Après la mort de sa monture, qui n’était pas une mort véritable, puisque les chevaux de Druhim Vanashta n’étaient qu’à demi matériels, Ajrarn continua à marcher seul. Il traversa un paysage aussi irritant qu’il était beau et n’en vit rien. Des coteaux revêtus de fleurs cristallines, des ruisselets et des torrents qui bouillonnaient de zircons, une ligne lointaine de falaises rosées comme au coucher du soleil, mais qui ne changeaient pas ; il ne prêtait attention à rien.

Dans son cerveau tictaquait inexorablement une horloge. Elle lui donnait les heures du monde au-dessus de sa tête. Elle lui disait que le soleil de ce monde-là marchait vers la ligne d’horizon.

Il se peut qu’il eût songé à Uhlumé, mais le Seigneur La Mort n’avait aucun pouvoir sur les morts une fois qu’ils étaient parvenus dans cet état, hormis les morts qui lui appartenaient. Ajrarn songea peut-être à Chuz, mais Chuz et ses jeux étaient comme des objets lointains : il leur était difficile de lui frapper l’œil.

Il se trouvait une forêt aux troncs noirs, et sur les branches noires poussait une douce fourrure noire, tandis que dans le sol entre les arbres brillaient des primevères jaune pâle qui éclairaient les arbres de leur lumière.
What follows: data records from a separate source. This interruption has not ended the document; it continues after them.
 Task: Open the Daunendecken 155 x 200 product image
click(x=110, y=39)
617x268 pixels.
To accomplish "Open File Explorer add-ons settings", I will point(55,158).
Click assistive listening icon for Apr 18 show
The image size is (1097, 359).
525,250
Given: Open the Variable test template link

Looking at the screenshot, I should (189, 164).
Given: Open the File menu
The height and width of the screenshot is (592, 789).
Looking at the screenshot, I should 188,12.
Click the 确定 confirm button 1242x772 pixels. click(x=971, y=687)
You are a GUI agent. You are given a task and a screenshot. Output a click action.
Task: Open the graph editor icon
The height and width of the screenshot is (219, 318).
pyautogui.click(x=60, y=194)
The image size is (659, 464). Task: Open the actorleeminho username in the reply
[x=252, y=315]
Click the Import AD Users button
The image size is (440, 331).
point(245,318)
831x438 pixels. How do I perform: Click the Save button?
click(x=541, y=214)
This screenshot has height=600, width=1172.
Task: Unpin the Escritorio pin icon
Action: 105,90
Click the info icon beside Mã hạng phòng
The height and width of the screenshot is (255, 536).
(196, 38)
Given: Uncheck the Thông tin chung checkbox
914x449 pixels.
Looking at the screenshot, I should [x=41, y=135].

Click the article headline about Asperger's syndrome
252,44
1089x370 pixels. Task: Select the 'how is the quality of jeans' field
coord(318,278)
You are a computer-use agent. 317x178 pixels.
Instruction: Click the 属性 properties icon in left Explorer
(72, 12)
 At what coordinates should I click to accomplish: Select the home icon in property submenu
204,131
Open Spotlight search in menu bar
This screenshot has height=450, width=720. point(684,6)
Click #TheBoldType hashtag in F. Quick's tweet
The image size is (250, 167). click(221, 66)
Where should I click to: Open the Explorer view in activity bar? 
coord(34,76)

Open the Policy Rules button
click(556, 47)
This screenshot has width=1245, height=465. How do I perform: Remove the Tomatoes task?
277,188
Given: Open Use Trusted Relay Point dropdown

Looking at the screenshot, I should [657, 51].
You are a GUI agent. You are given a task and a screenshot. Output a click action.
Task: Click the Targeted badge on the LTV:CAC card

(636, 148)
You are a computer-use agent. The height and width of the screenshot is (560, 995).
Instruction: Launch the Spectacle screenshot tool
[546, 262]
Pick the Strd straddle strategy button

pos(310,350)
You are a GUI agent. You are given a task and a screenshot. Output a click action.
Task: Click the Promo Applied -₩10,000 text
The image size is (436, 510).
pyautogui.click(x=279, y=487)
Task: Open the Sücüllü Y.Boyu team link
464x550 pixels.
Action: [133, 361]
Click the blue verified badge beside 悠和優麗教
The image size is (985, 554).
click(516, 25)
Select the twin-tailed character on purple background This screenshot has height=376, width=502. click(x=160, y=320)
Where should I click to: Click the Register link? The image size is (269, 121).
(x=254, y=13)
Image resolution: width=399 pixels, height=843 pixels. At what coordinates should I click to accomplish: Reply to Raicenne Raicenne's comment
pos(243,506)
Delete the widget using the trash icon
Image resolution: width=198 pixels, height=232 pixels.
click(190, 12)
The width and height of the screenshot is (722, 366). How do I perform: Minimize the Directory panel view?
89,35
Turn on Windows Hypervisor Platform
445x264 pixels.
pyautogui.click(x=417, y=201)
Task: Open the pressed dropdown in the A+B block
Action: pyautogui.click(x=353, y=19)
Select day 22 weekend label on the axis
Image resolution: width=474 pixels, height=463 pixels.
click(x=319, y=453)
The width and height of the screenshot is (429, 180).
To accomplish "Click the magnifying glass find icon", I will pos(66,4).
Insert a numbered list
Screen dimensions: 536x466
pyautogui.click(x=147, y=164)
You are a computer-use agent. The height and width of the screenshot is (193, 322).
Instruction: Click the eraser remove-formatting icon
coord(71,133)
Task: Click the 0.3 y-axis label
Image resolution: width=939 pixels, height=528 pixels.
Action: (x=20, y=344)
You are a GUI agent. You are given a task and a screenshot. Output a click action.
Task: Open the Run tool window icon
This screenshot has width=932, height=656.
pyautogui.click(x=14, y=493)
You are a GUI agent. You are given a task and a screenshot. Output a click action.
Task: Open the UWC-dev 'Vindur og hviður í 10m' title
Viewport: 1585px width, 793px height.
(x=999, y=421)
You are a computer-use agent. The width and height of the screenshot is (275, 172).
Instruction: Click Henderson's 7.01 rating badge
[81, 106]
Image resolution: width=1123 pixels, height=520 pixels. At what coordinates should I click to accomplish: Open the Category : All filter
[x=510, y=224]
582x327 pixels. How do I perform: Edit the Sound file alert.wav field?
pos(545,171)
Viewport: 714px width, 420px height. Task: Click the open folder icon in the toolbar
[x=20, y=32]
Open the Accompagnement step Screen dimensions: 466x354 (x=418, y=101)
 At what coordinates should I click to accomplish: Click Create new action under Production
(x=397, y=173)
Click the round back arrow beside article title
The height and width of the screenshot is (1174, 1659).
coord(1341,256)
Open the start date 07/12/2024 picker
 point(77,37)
Ajrarn pénétra dans cette forêt et s’enveloppa dans sa noirceur. Et la forêt commença à chanter, parce qu’elle ne pouvait pleurer, une mélodie sans commencement absolu ni fin certaine, une mélodie semblable à l’air, qui, si elle pouvait être reproduite, tuerait la vie de sa tristesse.

Cela aussi était là une expression, car il ne parla ni ne fit de geste. Il n’exprima aucune émotion. Son royaume devait l’exprimer pour lui.

Mais le soleil de la terre intermédiaire arriva alors au bord du monde et la forêt se mit à scintiller et renâcler comme si une météorite l’avait transpercée. Ajrarn avait disparu, monté vers Bhelsheved, où les hommes avaient occis celle qu’il aimait.

 

Frappée soudain d’une terreur révérencielle, la foule s’était enfuie et avait abandonné Dunizel sur l’exquis pont blanc à l’occident du temple doré.

Et, au coucher du soleil, la foule avait bel et bien totalement déserté Bhelsheved, hormis quelques idiots ou quelques insensibles qui erraient encore tristement parmi les colonnades. Il y avait aussi les prêtres, qui tremblotaient encore dans leurs cellules et bêlaient sous une espèce de sentiment de condamnation. L’orage rôdait encore dans le ciel, grondant sourdement, projetant des poignées de vent contre les temples et secouant les détritus abandonnés dans les rues.

Le soleil quitta sa dernière marche pour pénétrer dans le lieu situé sous le monde et lança sur la planète derrière lui un diabolique rayon magenta prolongé. Une pourpre d’acier bouillonna à l’est, ainsi que le noir qui n’allait pas tarder à tout conquérir.

La fille gisait les pieds pointés vers le couchant.

Un ultime éclat et le soleil eut disparu, ne laissant derrière lui que ses cendres moroses pour que le vent les balaye. La nuit se dressa aux pieds de la fille et baissa son regard sur elle.

Le Maître de la Nuit, Prince des Démons, Seigneur des Ténèbres... qui n’avait pu agir malgré tous ses pouvoirs et qui était maintenant impuissant, sauf à justifier l’un de ses autres noms, l’un des plus noirs.

Il s’agenouilla et la releva avec lui en la tenant à l’horizontale. Ce qu’il fit alors fut des plus étranges. Il se pencha et embrassa les deux paupières de chaque œil, qui se relevèrent doucement, et les deux yeux magnifiques et sans vie le considérèrent en un semblant de réveil. Puis les cils argentés rabattirent les paupières.

Il descendit du pont et la porta dans le jardin près du lac où elle était venue à lui lorsqu’il était entré à Bhelsheved. Il la déposa sur l’herbe froide et frêle, puis se détourna d’elle et regarda de l’autre côté de l’eau tachée de nuit.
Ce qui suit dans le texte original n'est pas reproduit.